MIA...hmmm...i think there are many conflicting components to her act. She has genuinely experienced poverty and fringe political elements, but her popularity has largely do to with savvy positioning amongst (past and present) hip urban artists like Peaches, Diplo and Elastica. I suppose one could argue that her "authenticity" is no more important than that of a rapper, but I think her particular breed of pop music is built upon the indie audience's perception of her being a cultural savant. Theoretically, her experiences in different countries have been directly reflected in her music, which use a variety of cultural "field" samples and styles. This is appealing to an indie crowd that has always felt inadequate about their own cultural heritage (hence the influx of country, gypsy and blue-collar bar rock into the indie-rock style lexicon of the last 5 years.) So by that reasoning, her image would also be a reflection of her varied cultural experiences. However, in her video, she chooses to only be crawling around like a savage in the jungle and riding elephants. And apparently her stage show is some faux-rebellion pastiche where back-up dancers wear fatigues and pump their fists over megaphones and sirens. The reality is that she has also spent a lot of time in London art galleries and other haute-couture locales.

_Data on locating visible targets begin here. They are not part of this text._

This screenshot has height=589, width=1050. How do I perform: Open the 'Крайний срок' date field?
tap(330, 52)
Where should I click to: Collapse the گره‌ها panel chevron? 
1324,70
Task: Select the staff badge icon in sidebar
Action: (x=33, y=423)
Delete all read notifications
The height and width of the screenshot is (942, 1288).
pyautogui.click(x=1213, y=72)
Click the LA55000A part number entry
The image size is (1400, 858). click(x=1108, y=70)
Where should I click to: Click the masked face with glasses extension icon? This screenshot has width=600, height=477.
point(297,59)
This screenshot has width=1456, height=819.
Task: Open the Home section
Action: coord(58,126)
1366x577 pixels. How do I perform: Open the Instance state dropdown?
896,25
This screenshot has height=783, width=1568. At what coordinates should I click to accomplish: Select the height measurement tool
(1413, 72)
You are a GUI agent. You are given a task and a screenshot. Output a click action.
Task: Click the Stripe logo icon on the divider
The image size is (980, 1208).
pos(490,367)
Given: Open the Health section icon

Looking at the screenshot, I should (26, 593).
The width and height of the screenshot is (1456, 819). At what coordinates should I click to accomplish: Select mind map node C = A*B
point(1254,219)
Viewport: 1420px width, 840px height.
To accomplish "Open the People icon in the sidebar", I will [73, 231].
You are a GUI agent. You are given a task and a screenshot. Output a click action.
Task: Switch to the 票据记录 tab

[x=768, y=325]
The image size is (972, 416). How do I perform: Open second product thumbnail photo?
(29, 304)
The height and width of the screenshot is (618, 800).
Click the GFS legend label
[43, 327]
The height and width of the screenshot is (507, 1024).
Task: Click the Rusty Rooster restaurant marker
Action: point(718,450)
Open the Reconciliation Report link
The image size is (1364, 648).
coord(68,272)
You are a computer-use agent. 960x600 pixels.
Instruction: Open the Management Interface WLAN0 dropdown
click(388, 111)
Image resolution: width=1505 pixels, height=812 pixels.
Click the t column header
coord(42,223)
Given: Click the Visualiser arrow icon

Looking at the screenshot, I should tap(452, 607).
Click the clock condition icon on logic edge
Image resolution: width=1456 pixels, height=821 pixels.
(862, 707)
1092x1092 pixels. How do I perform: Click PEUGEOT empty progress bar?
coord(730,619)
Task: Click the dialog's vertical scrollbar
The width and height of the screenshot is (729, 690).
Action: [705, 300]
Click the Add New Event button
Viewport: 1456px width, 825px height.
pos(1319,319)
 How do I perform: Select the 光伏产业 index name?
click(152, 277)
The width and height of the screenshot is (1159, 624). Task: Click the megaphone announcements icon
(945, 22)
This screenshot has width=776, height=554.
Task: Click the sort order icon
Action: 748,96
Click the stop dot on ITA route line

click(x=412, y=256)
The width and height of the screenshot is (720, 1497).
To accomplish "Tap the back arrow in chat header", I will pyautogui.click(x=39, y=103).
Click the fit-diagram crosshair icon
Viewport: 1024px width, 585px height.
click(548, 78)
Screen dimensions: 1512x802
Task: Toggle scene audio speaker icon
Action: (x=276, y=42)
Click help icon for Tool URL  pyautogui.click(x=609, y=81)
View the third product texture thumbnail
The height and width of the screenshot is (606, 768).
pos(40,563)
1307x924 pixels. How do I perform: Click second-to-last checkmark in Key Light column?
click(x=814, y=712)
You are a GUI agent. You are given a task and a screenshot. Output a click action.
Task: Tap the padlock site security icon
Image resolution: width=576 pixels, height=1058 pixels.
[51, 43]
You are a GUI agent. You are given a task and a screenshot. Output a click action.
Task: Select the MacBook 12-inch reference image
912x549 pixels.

But those experiences do not help to sell the image of an exotic asian girl who somehow managed to make cool and primitive beats that retain an urban sensibility.

I think MIA has an honest interest in bringing worldly sounds into her songs, but the presentation is just too calculated for me. And given the similar development of incorporating traditional south asian music into beats by bhangra, trip-hop and hip-hop producers like Talvin Singh and Timbaland , I don't think what she's doing is THAT original. She's just hitting in a moment of zeitgeist when south asian culture is becoming more mainstream and America is finally ready for a pop star of that particular ethnicity. In contrast, Missy Elliot (especially in the late 90s) was taking disparate cultural elements and blending them, but in a genre and for an audience that was not predispositioned to "open-mindedness" and "respect for other cultures." She was taking a risk. MIA takes no risks, at least artistically.